九州大会では最も注目されたのが、聖心ウルスラのエース・戸郷 翔征明豊のスラッガー・濱田 太貴の対決である。戸郷は昨夏2年生エースとして甲子園出場に貢献。濱田も2年夏の大分大会で18打数7安打、3本塁打11打点の好成績を残し、甲子園でも打率.600、2本塁打、9打点を記録し一気に名を挙げた。そんな両選手の対決が初戦で実現したのであった。

 4月22日、小郡球場のバックネット裏には各球団のスカウトが集結。2人の対決の行方を見守った。

 一冬超えて戸郷・濱田の両選手は大きく成長していた。戸郷は昨秋から体重を3キロ増加して、78キロに。ストレートの球速も145キロまでスピードアップ。125キロ前後のスライダーが基本線だが新たに120キロ後半のスプリットを身に付け、投手としての幅を広げ、県大会では安定したピッチングで優勝に貢献。スカウトの評価を大きく上げていた。

 濱田は変化球を打てる打者になるために、日ごろからマシン、あるいは打撃投手相手に変化球を打つ練習を重ねてきた。この春の大分大会準決勝では、高校通算36本塁打を放つなど調子を上げてきている。

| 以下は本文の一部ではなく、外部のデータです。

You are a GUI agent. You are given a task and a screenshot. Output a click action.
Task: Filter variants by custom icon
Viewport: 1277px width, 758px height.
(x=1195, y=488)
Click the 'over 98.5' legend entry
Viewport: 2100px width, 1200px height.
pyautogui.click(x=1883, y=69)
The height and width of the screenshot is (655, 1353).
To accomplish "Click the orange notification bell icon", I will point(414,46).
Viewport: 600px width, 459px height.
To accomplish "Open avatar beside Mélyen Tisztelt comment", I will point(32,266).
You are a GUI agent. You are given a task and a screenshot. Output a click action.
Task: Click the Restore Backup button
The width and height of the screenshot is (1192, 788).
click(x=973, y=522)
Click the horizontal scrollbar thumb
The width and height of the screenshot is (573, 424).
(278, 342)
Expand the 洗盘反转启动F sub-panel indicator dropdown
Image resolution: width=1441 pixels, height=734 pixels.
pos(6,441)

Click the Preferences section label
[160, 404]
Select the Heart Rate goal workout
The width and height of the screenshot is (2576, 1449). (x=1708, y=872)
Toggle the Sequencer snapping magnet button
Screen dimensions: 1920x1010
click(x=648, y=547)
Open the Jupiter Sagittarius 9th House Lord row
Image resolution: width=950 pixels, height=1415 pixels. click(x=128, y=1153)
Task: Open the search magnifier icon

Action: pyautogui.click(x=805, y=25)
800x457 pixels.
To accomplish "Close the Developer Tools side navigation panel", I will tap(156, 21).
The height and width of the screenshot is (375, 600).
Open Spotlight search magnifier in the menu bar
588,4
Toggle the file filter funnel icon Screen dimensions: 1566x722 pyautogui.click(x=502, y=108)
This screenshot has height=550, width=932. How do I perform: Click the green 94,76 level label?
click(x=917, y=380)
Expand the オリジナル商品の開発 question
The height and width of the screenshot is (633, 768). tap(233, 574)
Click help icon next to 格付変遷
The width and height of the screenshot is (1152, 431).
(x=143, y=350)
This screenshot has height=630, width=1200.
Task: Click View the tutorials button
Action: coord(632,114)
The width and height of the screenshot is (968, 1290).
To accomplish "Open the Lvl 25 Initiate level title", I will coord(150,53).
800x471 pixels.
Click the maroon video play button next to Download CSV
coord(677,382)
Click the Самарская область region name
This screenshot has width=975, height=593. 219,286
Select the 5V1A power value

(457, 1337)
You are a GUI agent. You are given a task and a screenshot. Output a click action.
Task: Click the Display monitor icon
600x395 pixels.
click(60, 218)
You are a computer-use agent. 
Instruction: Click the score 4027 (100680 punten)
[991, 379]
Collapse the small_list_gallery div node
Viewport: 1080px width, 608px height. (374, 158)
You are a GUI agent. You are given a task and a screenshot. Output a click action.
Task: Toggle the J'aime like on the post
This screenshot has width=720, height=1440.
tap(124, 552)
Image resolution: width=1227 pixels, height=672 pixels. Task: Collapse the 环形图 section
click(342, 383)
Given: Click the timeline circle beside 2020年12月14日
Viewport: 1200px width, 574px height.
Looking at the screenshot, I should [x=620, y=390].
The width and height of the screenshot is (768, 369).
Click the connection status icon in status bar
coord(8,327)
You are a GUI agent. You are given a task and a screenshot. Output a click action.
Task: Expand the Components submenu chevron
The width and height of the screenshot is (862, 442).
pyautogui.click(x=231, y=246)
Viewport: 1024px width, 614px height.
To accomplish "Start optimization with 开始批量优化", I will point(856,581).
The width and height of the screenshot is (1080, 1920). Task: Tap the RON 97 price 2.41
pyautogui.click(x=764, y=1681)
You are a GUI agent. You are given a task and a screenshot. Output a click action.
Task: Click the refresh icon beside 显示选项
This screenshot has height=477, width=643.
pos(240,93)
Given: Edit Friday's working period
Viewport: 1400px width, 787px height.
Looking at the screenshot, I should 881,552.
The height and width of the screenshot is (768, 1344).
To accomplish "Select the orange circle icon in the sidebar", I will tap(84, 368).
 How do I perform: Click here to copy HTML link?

 まず第1打席。濱田は戸郷のスライダーをとらえてライト前へ鋭いヒット。戸郷にとっては自信があるスライダーを打たれたことはショックであった。
 「あれほど自信があったスライダーをしっかりと打ち返されてびっくりでした。ストレートが打たれると思ってスライダーにしたのですが、スライダーを打たれて正直投げる球がないなと思いました」
 第1打席にヒットを放った濱田に話を聞くと、スライダーの軌道はしっかりと見切っていたという。
 「日頃から変化球を打っている練習をしていたので、良かったです」と笑顔を見せた。

 そして濱田は第2打席、初球を打って右飛。濱田は「こすった当たりになってしまって、しっかりと捉えることができていれば本塁打にすることができていたのに、悔しかったです」と悔やんでいた。